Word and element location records
************
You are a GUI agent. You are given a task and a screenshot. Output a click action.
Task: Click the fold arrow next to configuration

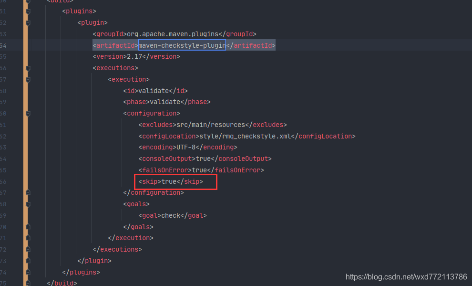28,114
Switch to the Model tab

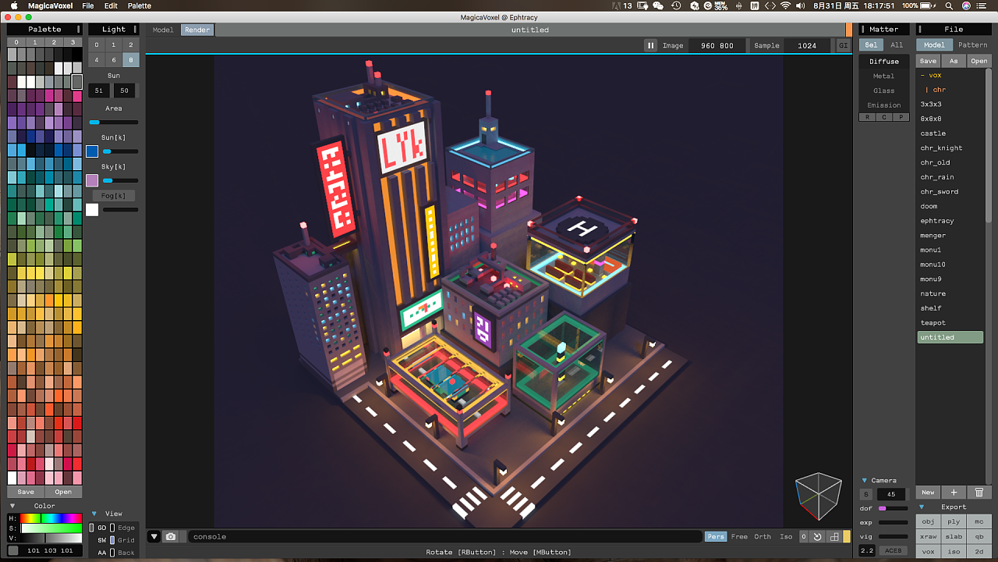point(163,30)
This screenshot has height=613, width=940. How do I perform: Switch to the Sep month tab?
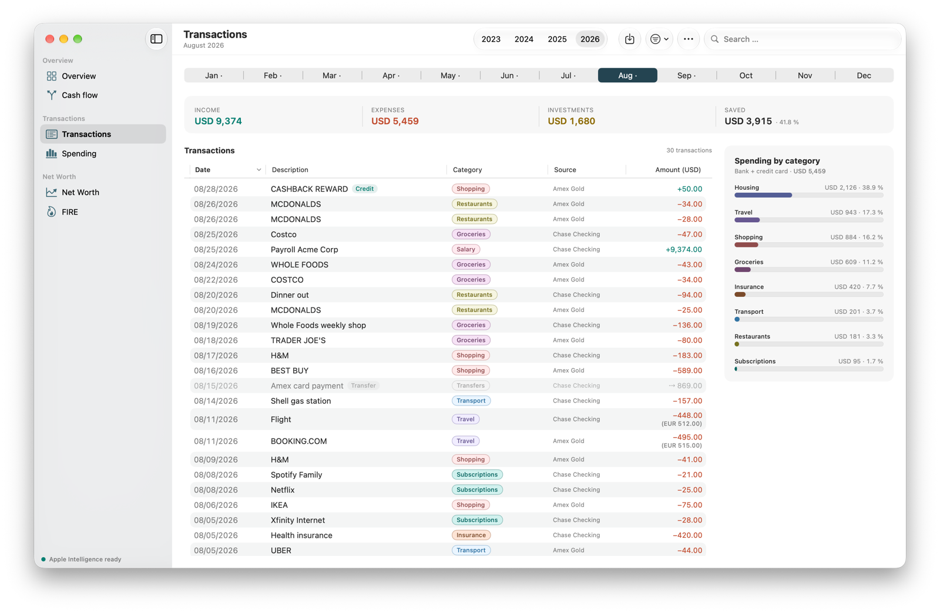tap(686, 75)
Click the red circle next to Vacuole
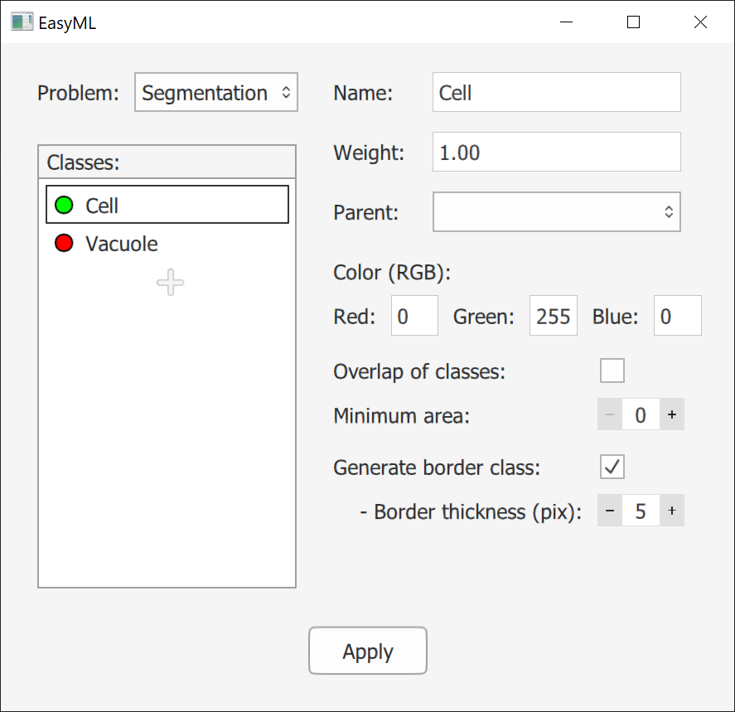Image resolution: width=735 pixels, height=712 pixels. tap(64, 244)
************
> _Exercise requirements_
Reproduce every line of the entries above, requests included, but shift every number in the answers up by 83, including both the coordinates and the stated image dimensions. Omit the pictures from your reply.

> _Correct result_
You are a GUI agent. You are given a task and a screenshot. Output a click action.
Task: Click the fold arrow next to configuration

111,197
Switch to the Model tab

point(246,113)
This screenshot has height=613, width=940. How do I perform: Switch to the Sep month tab?
tap(769, 158)
Click the red circle next to Vacuole
Image resolution: width=818 pixels, height=795 pixels. tap(147, 327)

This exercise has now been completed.